PASSAGE:
However, for determining the precise depth of each individual
contribution to this fluid production, a means of detecting
volumetric flows in the wellbore annulus near the drill bit as the
well is being drilled is desirable.
[0005] Time-of-flight measurement of activated slugs of fluid have
been used in the prior art in connection with the Water Flow Log
(WFL). In the WFL service, a slim tool is lowered into a producing
well, a slug of wellbore fluid is activated and then timed over a
relatively long duration to determine the flow rate. In this
process, an activation source such as a Pulse Neutron Generator
(PNG) is normally off, and is activated only very briefly to
periodically tag a slug of fluid with a neutron burst.
[0006] It would be desirable to have methods and apparatus in
connection to underbalanced drilling for determining various
parameters at a given depth in the wellbore. It is particularly
desirable to determine the depth of water producing fractures which
are not discernable from resistivity logs. By determining these
depths, one may design adequate completion in order to block the
flow of undesirable water, for example by altering the producing
pipe that is later installed in the well.
SUMMARY OF INVENTION
[0007] A method for determining a downhole parameter in an
underbalanced drilling environment in accordance with embodiments
of the invention includes: selectively activating a first fluid
flowing from the formation through a wellbore while under balanced
drilled; detecting the activated first fluid, and determining a
depth at which said fluid enters the wellbore.
[0008] A tool for determining a downhole parameter in a drilling
environment is a tool adapted to be placed in a drill string,
wherein the tool has an activation device (6) and a gamma ray
detector (7) separated along a drill string axis thereof by a
distance d. The tool further includes: control circuitry operable
to turn on the activation device (6) to selectively activate a
first fluid flowing from the formation past the tool; and
processing means (17), responsive to the gamma ray detector (7),
for determining when the activated slug of first fluid flows past
the gamma ray detector (7), and for determining a depth at which
said first fluid is detected.
[0009] Other aspects and advantages of the invention will be
apparent from the following description and the appended
claims.
BRIEF DESCRIPTION OF DRAWINGS
[0010] FIG. 1 shows an LWD tool in accordance with one embodiment
of the invention;
[0011] FIG. 2 shows a schematic diagram of circuitry of an LWD tool
in accordance with an embodiment of the invention;
[0012] FIG. 3 shows a flow chart of an embodiment of a method of
the invention for determining a time-of-flight; and
[0013] FIG. 4 shows a flow chart of an embodiment of a method of
the present invention for determining a depth at which the water is
found in a formation that is underbalanced drilled.
DETAILED DESCRIPTION
[0014] Embodiments of the present invention rely on the activation
of oxygen in the fluid flowing up the well to surface in the
annulus between a wellbore and drilling tool. In the activation
process, oxygen atoms in the produced fluid are transformed from
stable atoms into radioactive atoms by the bombardment with
high-energy neutrons. When an oxygen-16 atom is hit by a neutron, a
proton can be released out of the nucleus while the neutron is
absorbed and a radioactive nitrogen-16 atom is produced.
Nitrogen-16, with a half-life of about 7.1 seconds, decays to
oxygen-16 by emitting a beta particle. The oxygen-16 that results
from the beta decay of nitrogen-16 is in an excited state, and it
releases the excitation energy by gamma ray emission. The gamma ray
emission may be detected by a gamma ray detector.

SOURCE EXCERPT:
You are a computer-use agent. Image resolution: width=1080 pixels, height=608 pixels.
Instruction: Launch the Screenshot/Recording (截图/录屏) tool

THE PROBLEM: According to the passage on underbalanced drilling, why is it desirable to determine the depth of water-producing fractures? Answer in one to three sentences. The material comes from a separate source, unrelated to the passage on underbalanced drilling.

THE RESULT: Knowing those depths allows an adequate completion to be designed that blocks the flow of undesirable water, for example by altering the producing pipe later installed in the well. These fractures cannot be discerned from resistivity logs, so another way to find their depths is needed.